Document segment:
%%

At the court hearing, which is scheduled for July, the IAP will have to fight the Truth and Reconciliation Commission (TRC) for the documents, including applications, transcripts and audio recordings of hearings, and final decisions. The TRC, which was established to tell the full story of what went on behind the walls of the church-run schools, wants to place the documents in a National Research Centre for Truth and Reconciliation that it is establishing at the University of Manitoba.

Among the documents at the centre of the dispute are medical, employment, income tax, education, corrections and other records that applicants provided to the IAP to make their case for compensation. They also include transcripts that divulge the identity of claimants, witnesses and perpetrators. And they detail allegations made during the process, some of which were later recanted or have never been proven. None of the documents that have been provided to the IAP during private hearings would now be in the hands of the TRC unless a claimant had also appeared at a public hearing of the commission and offered to share the records.

Kimberly Murray, the TRC’s executive director, said in a statement last month that the commission agrees the private medical records of residential school survivors should be permanently inaccessible to everyone. But, said Ms. Murray, the research centre would be the “safest and most respectful place to protect [the IAP] records.”

The federal Conservative government will express its own views in an affidavit later this month. As the defendant in the IAP hearings, the government possesses copies of the documents and, according to the TRC, has indicated it wants to keep some of them in Library and Archives Canada where they would eventually be made public.

Mr. Shapiro says the only way the privacy of the nearly 38,000 former residential-school students who have applied for compensation can be protected is if the roughly 800,000 documents that have been generated so far – and the thousands that will be created in the future – no longer exist.

The settlement agreement reached between school survivors, the government and the churches that ran the schools, created both the TRC and the IAP with the objectives of healing and reconciliation, Mr. Shaipro will say in his speech. “We cannot reconcile those objectives with the forced sharing of the most private and sensitive information given by vulnerable people who expect and deserve confidentiality.”

He says the need for privacy is most acute when allegations of abuse have been made against other former students, some of whom still live in the communities of their accusers.

In his own affidavit, Phil Fontaine, the former national chief of the Assembly of First Nations, said that within native communities, the knowledge of the identities of perpetrators of abuse and their victims “even in future generations – would continue the legacy of dysfunction and trauma that was created by the residential schools.”

Mr. Shapiro quotes another anonymous claimant as saying: “At my IAP hearing, I had to reach deep inside my soul and pull out painful memories, most of which I never spoke of before or since. I choose to leave that pain on that table in the IAP hearing room and do not want any record of my story held in some national archive.”

%%

Supplied data:
%%

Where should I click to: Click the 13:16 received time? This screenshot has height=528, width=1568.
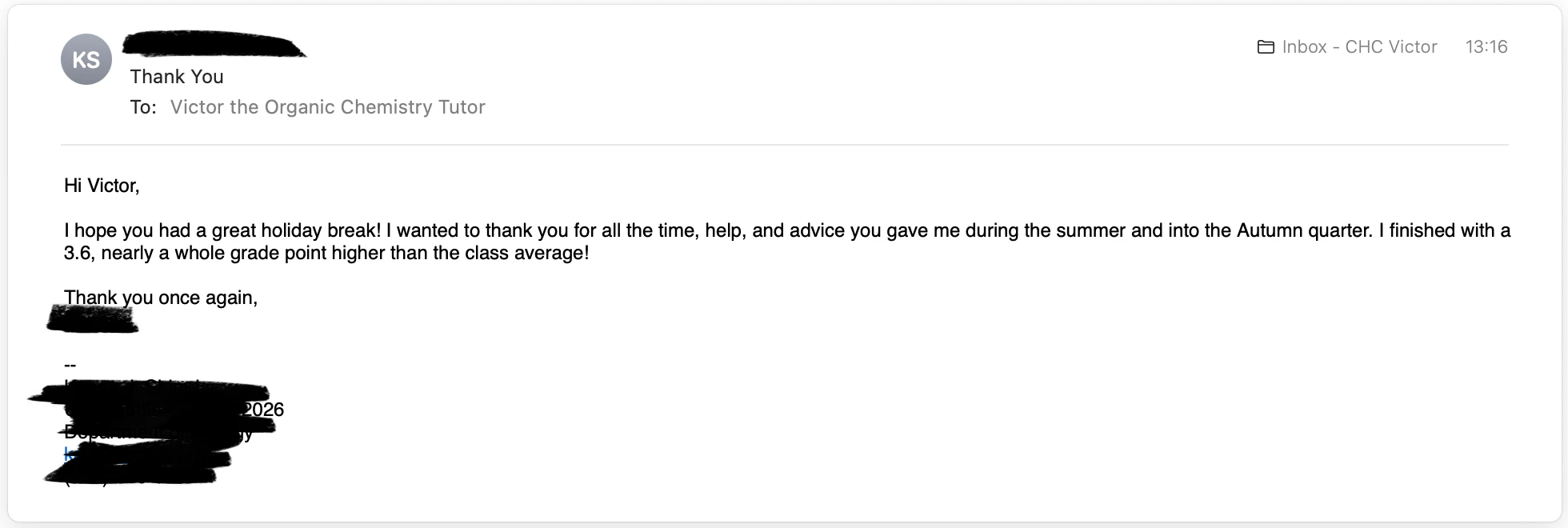[x=1486, y=47]
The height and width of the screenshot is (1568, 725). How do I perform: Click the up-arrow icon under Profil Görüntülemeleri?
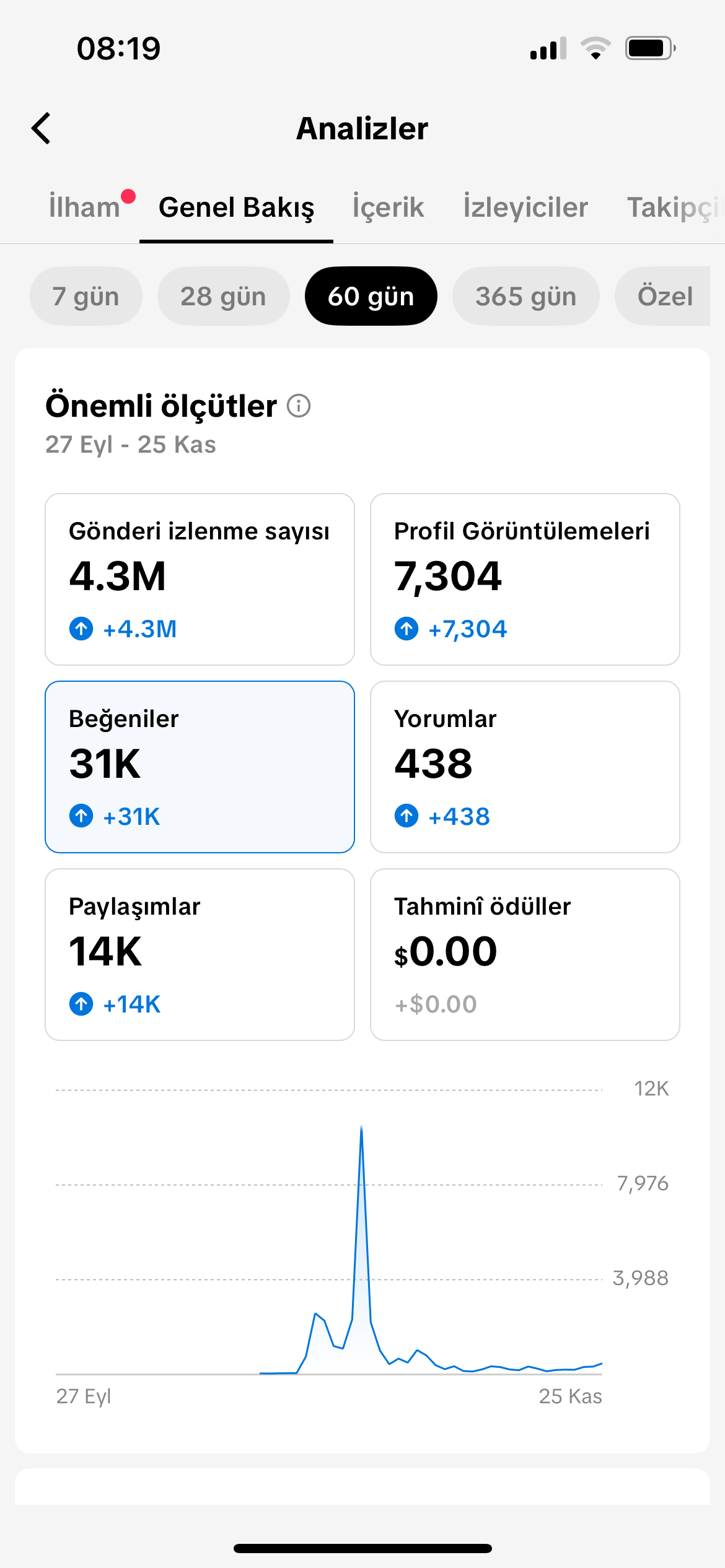[x=406, y=629]
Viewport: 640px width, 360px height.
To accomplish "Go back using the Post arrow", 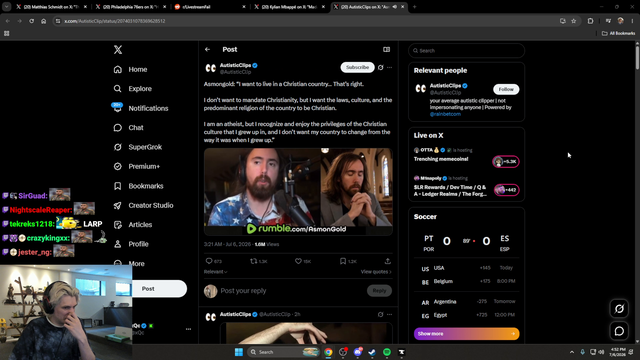I will coord(208,49).
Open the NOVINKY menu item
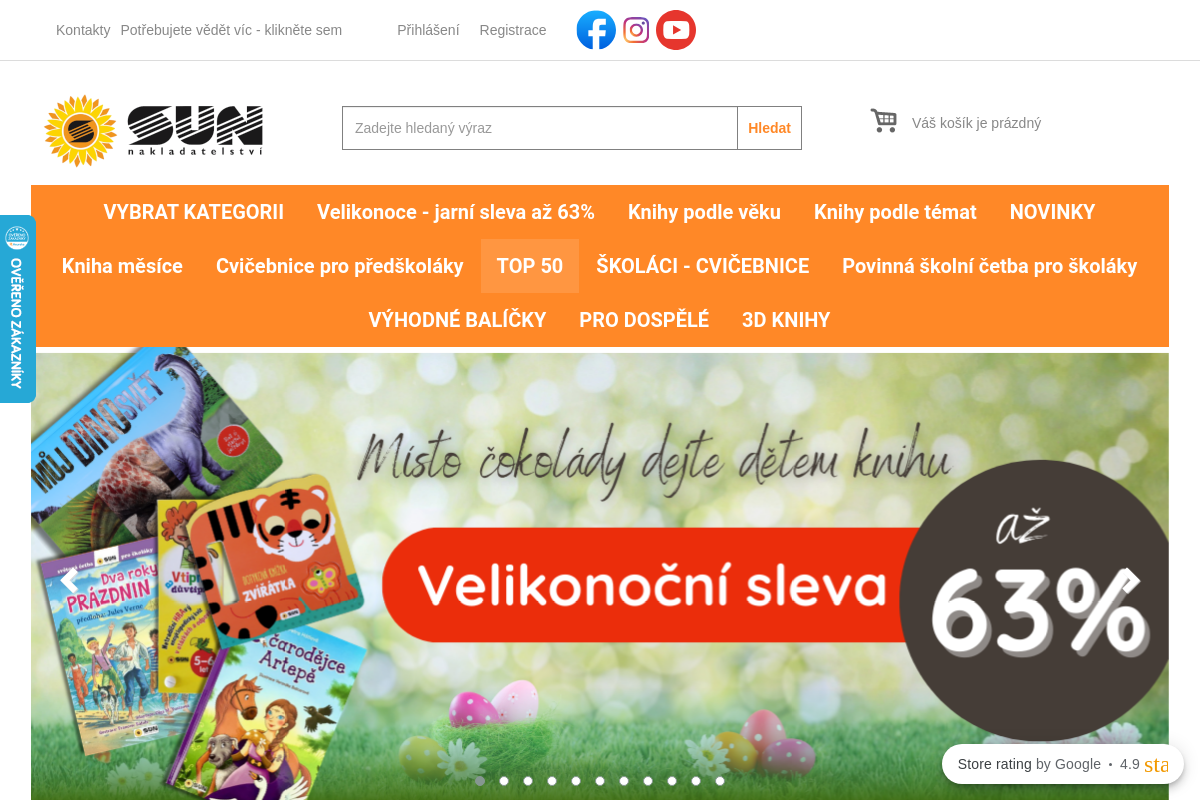1200x800 pixels. [x=1053, y=212]
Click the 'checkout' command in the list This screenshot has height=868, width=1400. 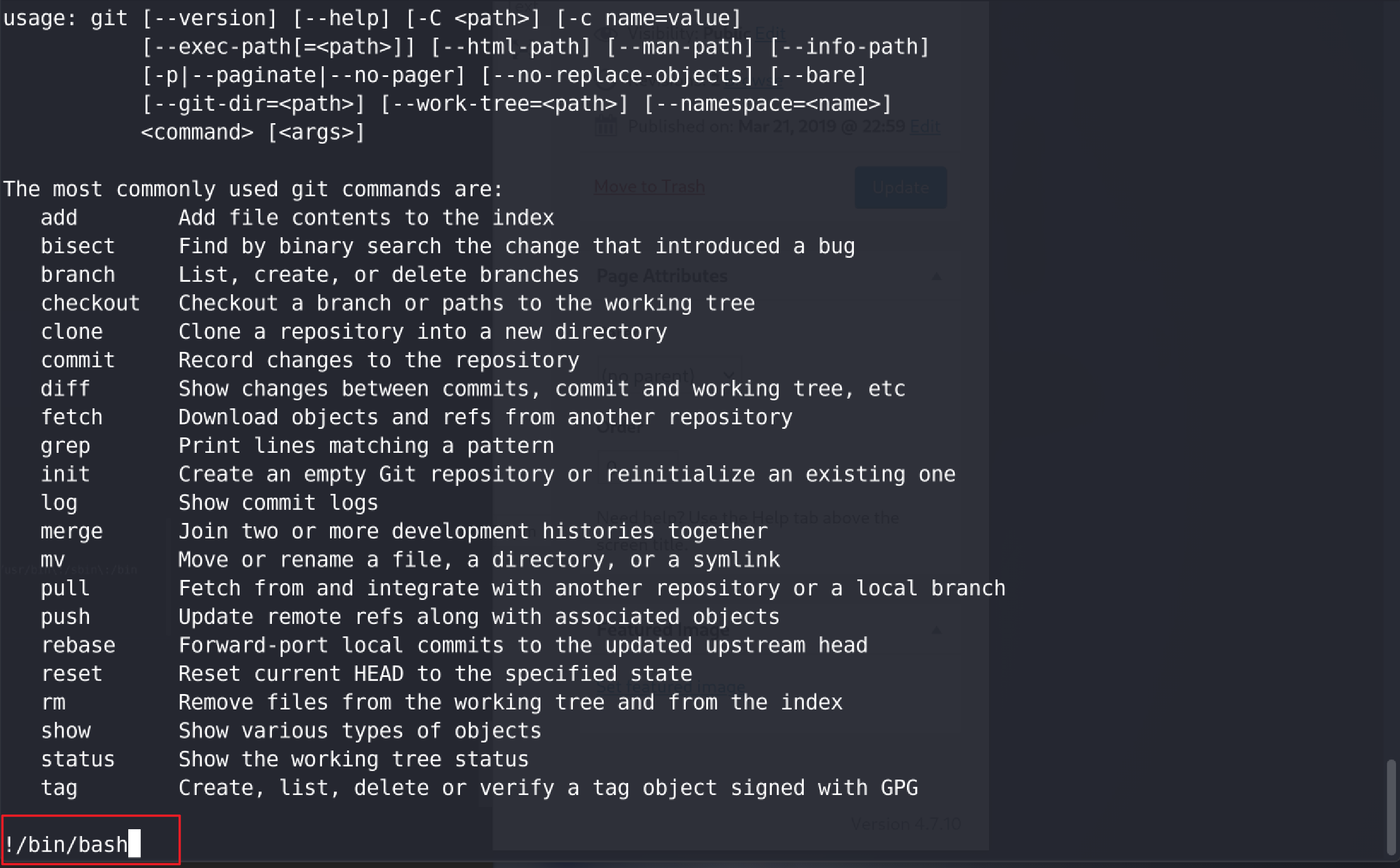pyautogui.click(x=90, y=303)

%%

Brief A: Copy the passage of the article on the IAP records from "He says the" to "of their accusers.".
Brief B: In the article on the IAP records, at which university is the TRC establishing its National Research Centre for Truth and Reconciliation?
The data comes from a different source than the article on the IAP records.

Response area A:
He says the need for privacy is most acute when allegations of abuse have been made against other former students, some of whom still live in the communities of their accusers.

Response area B: The University of Manitoba.